UC-MACSS/persp-model-econ_W20

Questions about tree tuning

luxin-tian opened this issue ยท 3 comments

Dear Dr. @rickecon, @keertanavc,

  1. Parameter distributions
    In the problems set, we are required to tune the parameters of a Decision Tree and a Random Forest regression model. As is specified, the distributions of the parameters are set as the following,
  • In 1.(b)
from scipy.stats import randint as sp_randint
param_dist1 = {'max_depth': [3, 10], # a list?
               'min_samples_split': sp_randint(2, 20), 
               'min_samples_leaf': sp_randint(2, 20)}
  • In 1.(c)
param_dist2 = {'n_estimators': [10, 200], # a list?
               'max_depth': [3, 10],  # a list?
               'min_samples_split': sp_randint(2, 20), 
               'min_samples_leaf': sp_randint(2, 20), 
               'max_features': sp_randint(1, 5)}

While sp_randint is used for the other parameters, the distribution of max_depth and n_estimators are only specified by a list, which, according to the documentation of RandomizedSearchCV and GridSearchCV, means that only two numbers will be tried.

I wonder if this is intended, or a more reasonable specification would be sp_randint(int, int)?

  1. test MSE

In 1.(b) and 1.(c), the problem description writes that

scoring='neg mean squared error' will allow you to compare the MSE of the optimized tree (it will output the negative MSE) to the MSE calculated in part (a).

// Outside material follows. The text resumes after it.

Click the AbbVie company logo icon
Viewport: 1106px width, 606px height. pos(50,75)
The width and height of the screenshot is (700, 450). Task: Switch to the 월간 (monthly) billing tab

However, in 1.(a), we are calculating the test MSE on the testing set, and when we tune the trees in (b) and (c), the best_score_ method returns the MSE calculated on the training set. I wonder if it may be the case that we cannot evaluate the performance of the tuning by comparing the MSE calculated on two different subsets of data?

Thank you!

Hi @luxin-tian

  1. For the randomized search CV, you can either give a list or a distribution as the parameter domain to search in. If it is a list, sampling is done without replacement and if it is a distribution sampling is done with replacement. In my understanding, using a distribution is most effective especially when you have continuous variables and you don't want to specify the entire list of possible values and/or when you know the probability distribution of the parameters. The difference between sp_randint and a list is that while every value of the list will be tried out, all possible values from sp_randint may not be tried. At the end of the day, either of the two methods can help you find the optimum and the method used is up to your discretion.

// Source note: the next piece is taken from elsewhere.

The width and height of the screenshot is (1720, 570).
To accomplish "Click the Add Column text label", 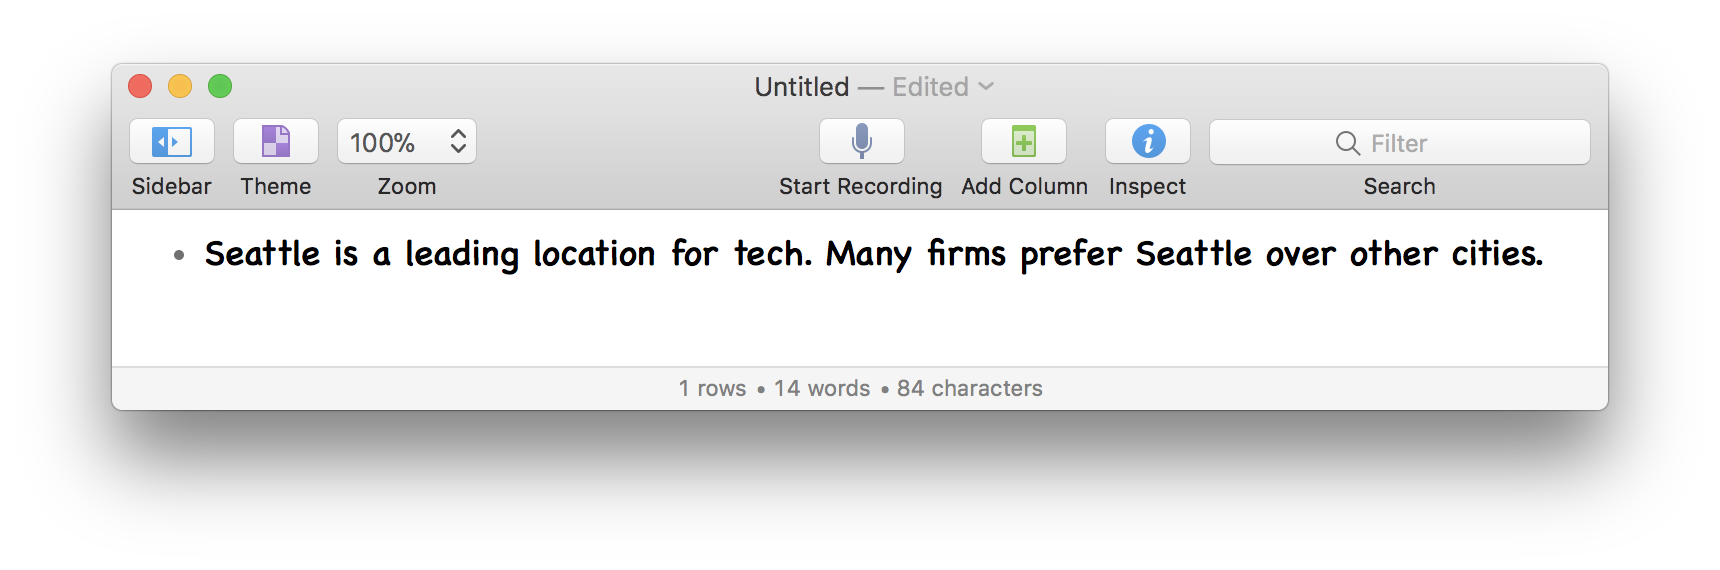I will (1024, 186).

  2. I agree that MSE in the two cases are performed in different data sets (one is cross validated and the other is on the test set). But comparison should be okay because they're of the same units. @rickecon : any thoughts?

@luxin-tian @keertanavc . Yes, @keertanavc is right about how the parameter options settings work. And yes, the MSE in 1b and 1c are cross validated, while 1a is not. That is the point, to see the comparison of those values.

Dear Keertana @keertanavc , I am curious about your saying that: 'If it is a list, sampling is done without replacement and if it is a distribution sampling is done with replacement.' Suppose we have a list with a length of 101, and a parameter of n_iter = 100. In this case, how can randomized search CV ensure that every value of the list will be tried out? Besides, if it is sampling without replacement for list, I think it will leave some combinations untried. How do you resolve the problem? Thanks!